After a bizarre half-crash half-reboot, Manjaro won't boot anymore

I’ll try to be as thorough as reasonably possible.

Yesterday, I started a game I hadn’t played in over two years (Terraria, if that matters). It worked just fine, but when I alt-tabbed out of the game to write something in a text file and went back into the game, my input devices were completely unresponsive. Passing my hand on the entire keyboard did nothing. The game kept running (not frozen) except that, a minute or two later, in the space of a single second, the screen suddenly turned black and displayed these three lines

Starting systemd-udevd version 252.9-1-manjaro
/dev/sda1: recovering journal
/dev/sda1: clean, numbers of files and blocks

just as if the system had rebooted in the background somehow (with the game hiding the fact that it had rebooted), except it stops there with a frozen cursor after those three lines.
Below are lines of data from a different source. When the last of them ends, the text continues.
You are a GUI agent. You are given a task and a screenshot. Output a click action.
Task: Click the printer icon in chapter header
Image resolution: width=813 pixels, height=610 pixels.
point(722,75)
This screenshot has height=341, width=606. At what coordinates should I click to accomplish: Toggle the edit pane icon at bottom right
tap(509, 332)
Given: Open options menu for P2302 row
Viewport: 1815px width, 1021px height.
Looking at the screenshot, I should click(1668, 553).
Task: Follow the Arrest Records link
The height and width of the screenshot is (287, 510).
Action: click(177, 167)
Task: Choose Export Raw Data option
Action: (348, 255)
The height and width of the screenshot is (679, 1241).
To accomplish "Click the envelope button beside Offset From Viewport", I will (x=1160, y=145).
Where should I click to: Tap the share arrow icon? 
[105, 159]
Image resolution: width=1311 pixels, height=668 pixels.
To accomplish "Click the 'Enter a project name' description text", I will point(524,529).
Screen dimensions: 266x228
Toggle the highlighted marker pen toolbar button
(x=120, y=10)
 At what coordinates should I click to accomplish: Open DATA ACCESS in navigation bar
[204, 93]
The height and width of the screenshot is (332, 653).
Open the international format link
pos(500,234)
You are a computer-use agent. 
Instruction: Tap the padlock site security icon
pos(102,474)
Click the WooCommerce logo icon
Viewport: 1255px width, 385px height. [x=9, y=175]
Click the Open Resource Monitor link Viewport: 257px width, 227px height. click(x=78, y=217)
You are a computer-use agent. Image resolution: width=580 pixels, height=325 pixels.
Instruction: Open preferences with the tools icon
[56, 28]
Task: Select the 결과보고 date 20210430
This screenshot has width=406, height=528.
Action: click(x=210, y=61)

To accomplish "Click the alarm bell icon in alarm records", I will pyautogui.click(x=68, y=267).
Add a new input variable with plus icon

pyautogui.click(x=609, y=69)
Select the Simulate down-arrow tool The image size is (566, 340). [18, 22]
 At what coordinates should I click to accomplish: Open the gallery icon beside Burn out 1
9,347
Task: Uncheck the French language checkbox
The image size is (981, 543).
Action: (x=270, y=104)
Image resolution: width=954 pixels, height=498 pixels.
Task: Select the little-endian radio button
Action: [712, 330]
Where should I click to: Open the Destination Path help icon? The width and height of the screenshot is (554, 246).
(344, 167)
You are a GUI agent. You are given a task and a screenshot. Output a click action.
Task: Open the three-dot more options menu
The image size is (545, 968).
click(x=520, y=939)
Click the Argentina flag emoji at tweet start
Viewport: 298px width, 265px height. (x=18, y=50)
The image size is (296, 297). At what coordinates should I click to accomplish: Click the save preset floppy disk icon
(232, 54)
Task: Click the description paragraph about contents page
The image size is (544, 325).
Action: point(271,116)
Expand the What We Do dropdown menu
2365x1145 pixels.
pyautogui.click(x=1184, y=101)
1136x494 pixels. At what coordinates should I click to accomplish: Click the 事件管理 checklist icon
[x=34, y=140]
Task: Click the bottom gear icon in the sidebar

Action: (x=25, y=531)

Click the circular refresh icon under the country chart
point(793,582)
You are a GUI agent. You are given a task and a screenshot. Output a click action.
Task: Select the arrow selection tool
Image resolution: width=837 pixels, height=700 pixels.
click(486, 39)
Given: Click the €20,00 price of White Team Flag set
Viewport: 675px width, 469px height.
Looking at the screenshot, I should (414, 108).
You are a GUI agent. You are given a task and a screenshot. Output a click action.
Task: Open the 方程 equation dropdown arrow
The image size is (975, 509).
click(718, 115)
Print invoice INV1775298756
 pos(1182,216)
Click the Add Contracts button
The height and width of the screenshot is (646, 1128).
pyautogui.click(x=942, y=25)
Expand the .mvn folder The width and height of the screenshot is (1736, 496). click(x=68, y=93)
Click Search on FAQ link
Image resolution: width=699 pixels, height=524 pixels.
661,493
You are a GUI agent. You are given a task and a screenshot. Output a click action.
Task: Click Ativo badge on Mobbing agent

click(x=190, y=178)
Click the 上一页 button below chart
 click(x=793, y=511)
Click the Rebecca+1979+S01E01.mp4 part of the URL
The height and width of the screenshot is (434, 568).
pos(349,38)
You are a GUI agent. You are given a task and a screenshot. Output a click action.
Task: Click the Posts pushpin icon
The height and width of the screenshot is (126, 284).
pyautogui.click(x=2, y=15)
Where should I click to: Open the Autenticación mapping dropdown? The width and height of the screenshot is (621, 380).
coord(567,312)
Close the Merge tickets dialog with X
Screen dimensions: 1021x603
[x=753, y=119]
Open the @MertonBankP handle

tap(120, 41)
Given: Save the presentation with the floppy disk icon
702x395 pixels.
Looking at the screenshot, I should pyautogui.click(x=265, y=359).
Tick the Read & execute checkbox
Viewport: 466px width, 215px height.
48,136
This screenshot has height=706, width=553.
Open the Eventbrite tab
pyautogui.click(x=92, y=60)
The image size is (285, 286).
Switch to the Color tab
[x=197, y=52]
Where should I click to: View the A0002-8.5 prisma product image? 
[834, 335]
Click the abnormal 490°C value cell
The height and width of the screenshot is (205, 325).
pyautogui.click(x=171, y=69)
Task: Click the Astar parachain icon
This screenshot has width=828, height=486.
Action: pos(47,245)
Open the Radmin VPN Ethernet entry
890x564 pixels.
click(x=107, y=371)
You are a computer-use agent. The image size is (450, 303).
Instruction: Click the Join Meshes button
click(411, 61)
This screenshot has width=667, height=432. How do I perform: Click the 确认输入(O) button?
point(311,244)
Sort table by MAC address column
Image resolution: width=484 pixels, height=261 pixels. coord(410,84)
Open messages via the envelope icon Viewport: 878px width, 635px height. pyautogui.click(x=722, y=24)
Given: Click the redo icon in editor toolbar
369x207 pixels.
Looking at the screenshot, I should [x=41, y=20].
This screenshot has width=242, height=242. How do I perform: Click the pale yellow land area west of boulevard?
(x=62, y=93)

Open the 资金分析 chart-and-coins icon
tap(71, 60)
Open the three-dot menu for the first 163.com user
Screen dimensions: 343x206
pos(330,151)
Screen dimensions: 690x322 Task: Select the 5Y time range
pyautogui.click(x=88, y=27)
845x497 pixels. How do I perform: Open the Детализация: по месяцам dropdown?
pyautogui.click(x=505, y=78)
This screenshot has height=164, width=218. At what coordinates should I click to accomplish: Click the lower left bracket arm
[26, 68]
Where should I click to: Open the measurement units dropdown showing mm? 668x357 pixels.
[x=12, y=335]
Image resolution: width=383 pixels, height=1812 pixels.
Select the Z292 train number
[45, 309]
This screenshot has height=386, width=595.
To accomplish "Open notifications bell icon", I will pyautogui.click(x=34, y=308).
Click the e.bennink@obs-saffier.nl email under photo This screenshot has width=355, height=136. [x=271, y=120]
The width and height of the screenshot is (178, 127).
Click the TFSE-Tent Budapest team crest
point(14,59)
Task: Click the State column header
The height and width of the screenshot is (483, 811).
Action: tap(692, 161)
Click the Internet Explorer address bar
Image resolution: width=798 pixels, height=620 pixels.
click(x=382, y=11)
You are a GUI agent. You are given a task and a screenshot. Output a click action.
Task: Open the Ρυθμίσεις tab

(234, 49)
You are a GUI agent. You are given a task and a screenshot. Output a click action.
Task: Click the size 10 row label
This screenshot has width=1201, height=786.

And now that’s all it does. Same three lines (slightly different files/blocks numbers, up or down), same frozen cursor. It happens no matter which of my four kernels (5.15, 5.10, 5.4 and 4.19) and their four associated fallbacks I select.

I was told about some things called TTYs accessed via Ctrl+Alt+Fkeys, but it does nothing.

Trying to get in via a live environment, I made a bootable USB drive, set it to take priority when booting, and whether I choose open source or priority drivers, I get pretty much the same result:

Starting systemd-udevd version 252.5-1-manjaro

With a frozen cursor.

Given that I get the same result with all kernels and the USB drive, I’m starting to think that this problem is real bad, a lot worse than just my Manjaro install being damaged. Could it be a hardware problem? If so, what kind?

I am quite lost and don’t know where to even begin trying to identify the cause. Any information is appreciated.

Most people don’t know this, but those lines are actually leftovers from when the system booted. They are being output to the screen buffer of the boot console, and when the graphics subsystem exits, they become visible again.

So what you observed — albeit that this is obviously not the whole story in your case — is that the graphics subsystem exited and made the screen buffer of the boot console visible again.

But that’s when your system froze; the graphics subsystem exited due to some kind of error, and then this error propagated into the rest of the system — probably into the runtime kernel. And if/when the kernel freezes, it’s “game over” and the system won’t respond anymore.

The fact that you’re getting the same result when booting from the live USB does indeed suggest that it would be a hardware problem, and I am guessing — but don’t pin me down on this — that it might be your graphics adapter that’s malfunctioning and causing the kernel to hang.

It could be as simple as overheating, but then the problem should not reoccur after you’ve let the machine sufficiently cool down again. And if you’ve attempted multiple boots, even one in which you had to plug in the USB and boot from there, then the hardware would have had enough time to cool down again, so it’s probably not an overheating issue.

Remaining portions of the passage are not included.